Extracted material Start Marker

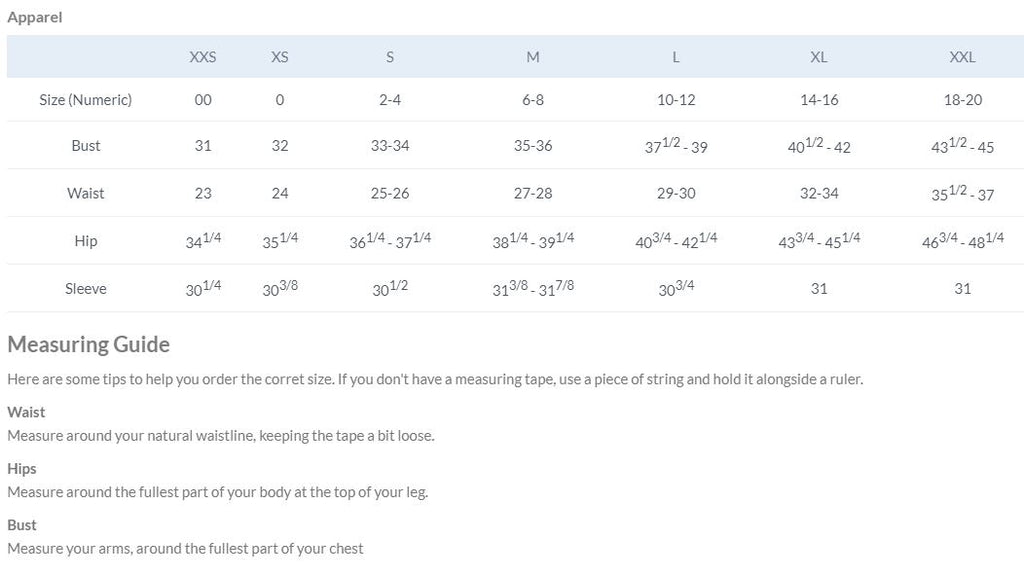Select the XXL size header
Viewport: 1024px width, 575px height.
coord(962,57)
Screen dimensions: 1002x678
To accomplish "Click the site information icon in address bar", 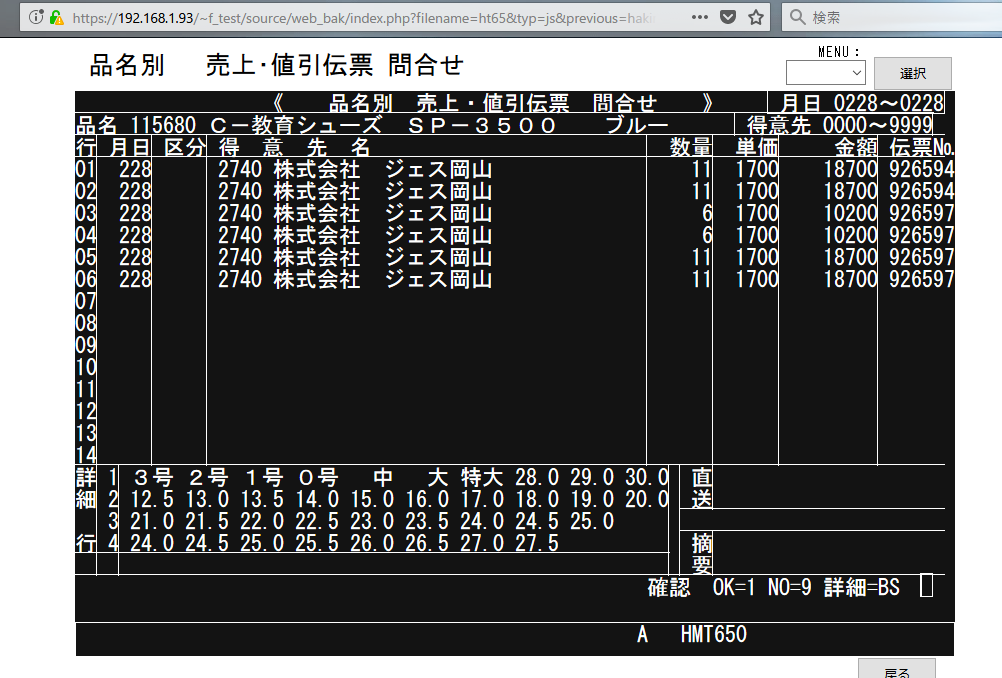I will click(37, 17).
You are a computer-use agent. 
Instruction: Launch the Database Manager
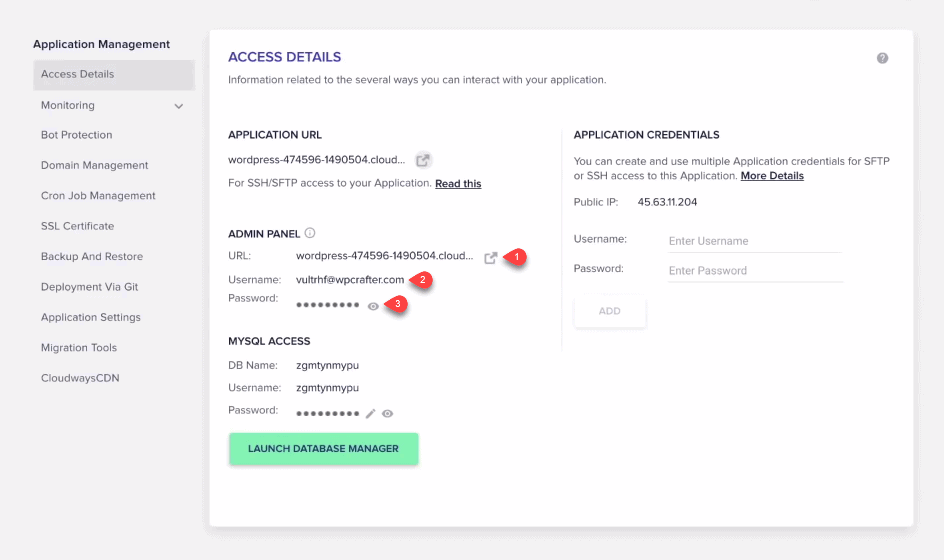click(x=323, y=449)
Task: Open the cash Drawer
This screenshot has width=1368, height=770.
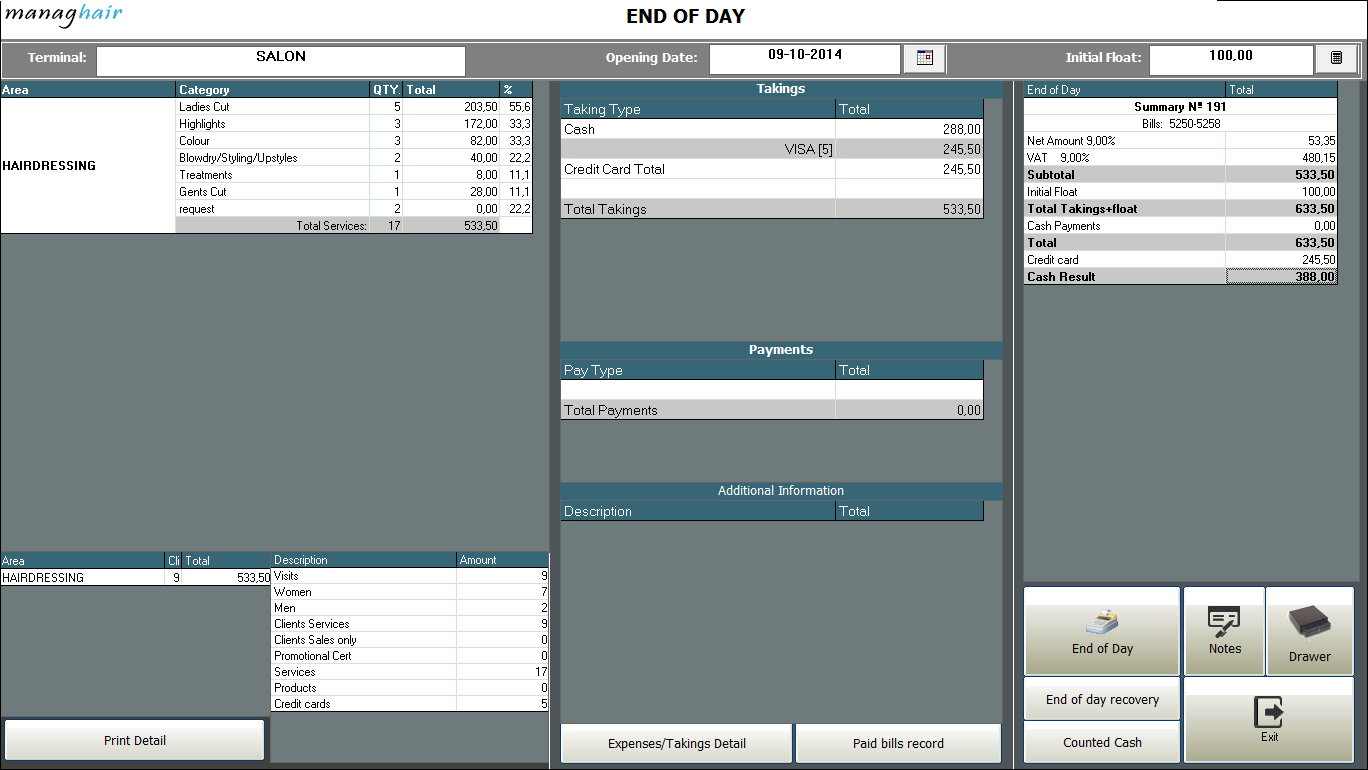Action: pyautogui.click(x=1309, y=631)
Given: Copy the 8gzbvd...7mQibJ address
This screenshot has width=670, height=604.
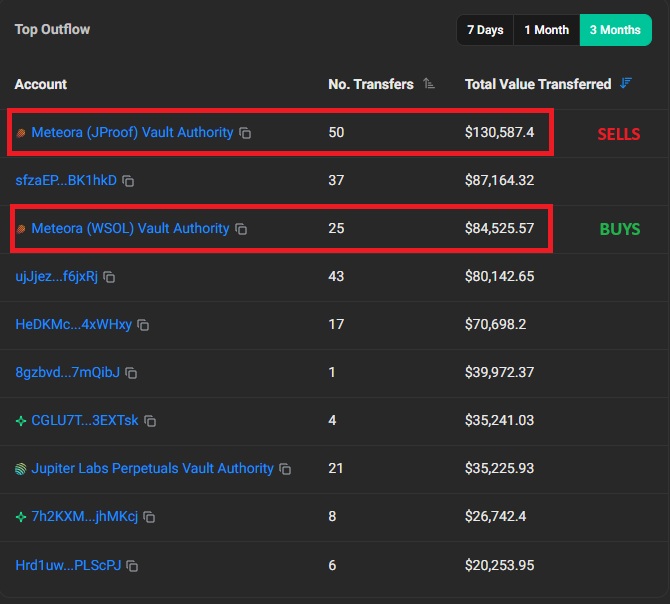Looking at the screenshot, I should (131, 373).
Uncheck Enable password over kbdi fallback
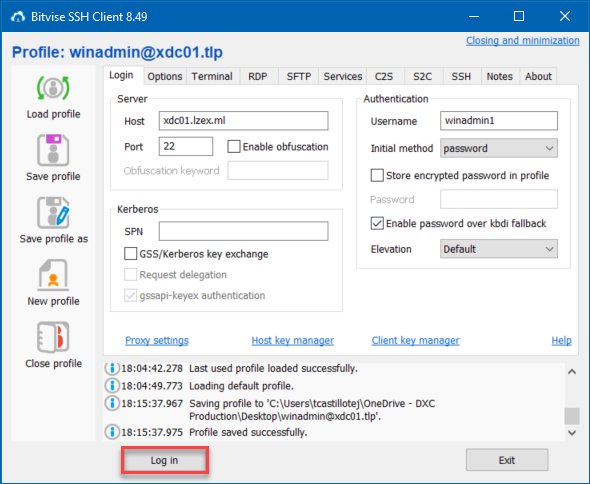The height and width of the screenshot is (484, 590). [x=377, y=223]
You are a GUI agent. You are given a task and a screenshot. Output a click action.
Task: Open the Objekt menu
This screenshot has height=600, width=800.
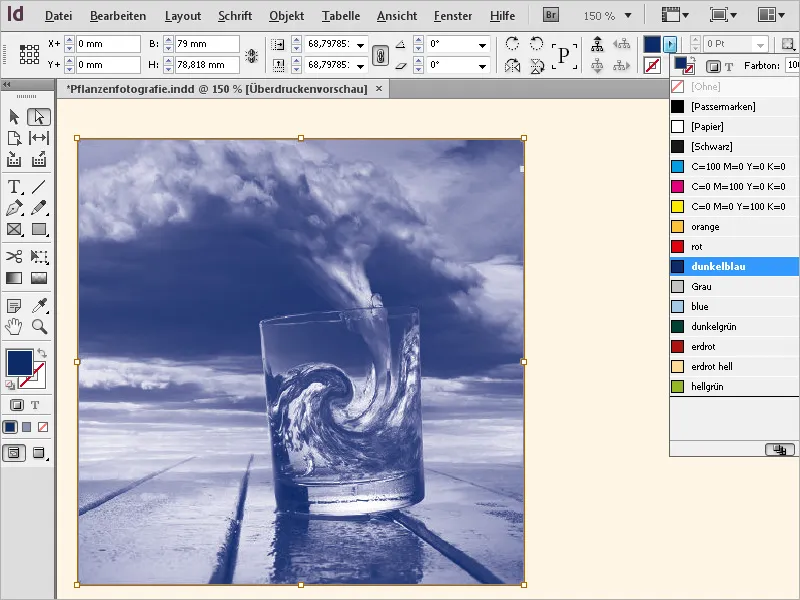tap(286, 16)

Extracted material End Marker

Problem to solve: Restate word for word the lines from the one holding "Instruction: Launch the Database Manager" down through the last line of the records above, and do not include the pictures.

Solution:
Instruction: Launch the Database Manager
click(x=323, y=449)
Task: Open the cash Drawer
This screenshot has width=1368, height=770.
Action: pyautogui.click(x=1309, y=631)
Given: Copy the 8gzbvd...7mQibJ address
This screenshot has width=670, height=604.
Looking at the screenshot, I should (131, 373).
Uncheck Enable password over kbdi fallback
The height and width of the screenshot is (484, 590). [x=377, y=223]
You are a GUI agent. You are given a task and a screenshot. Output a click action.
Task: Open the Objekt menu
This screenshot has height=600, width=800.
tap(286, 16)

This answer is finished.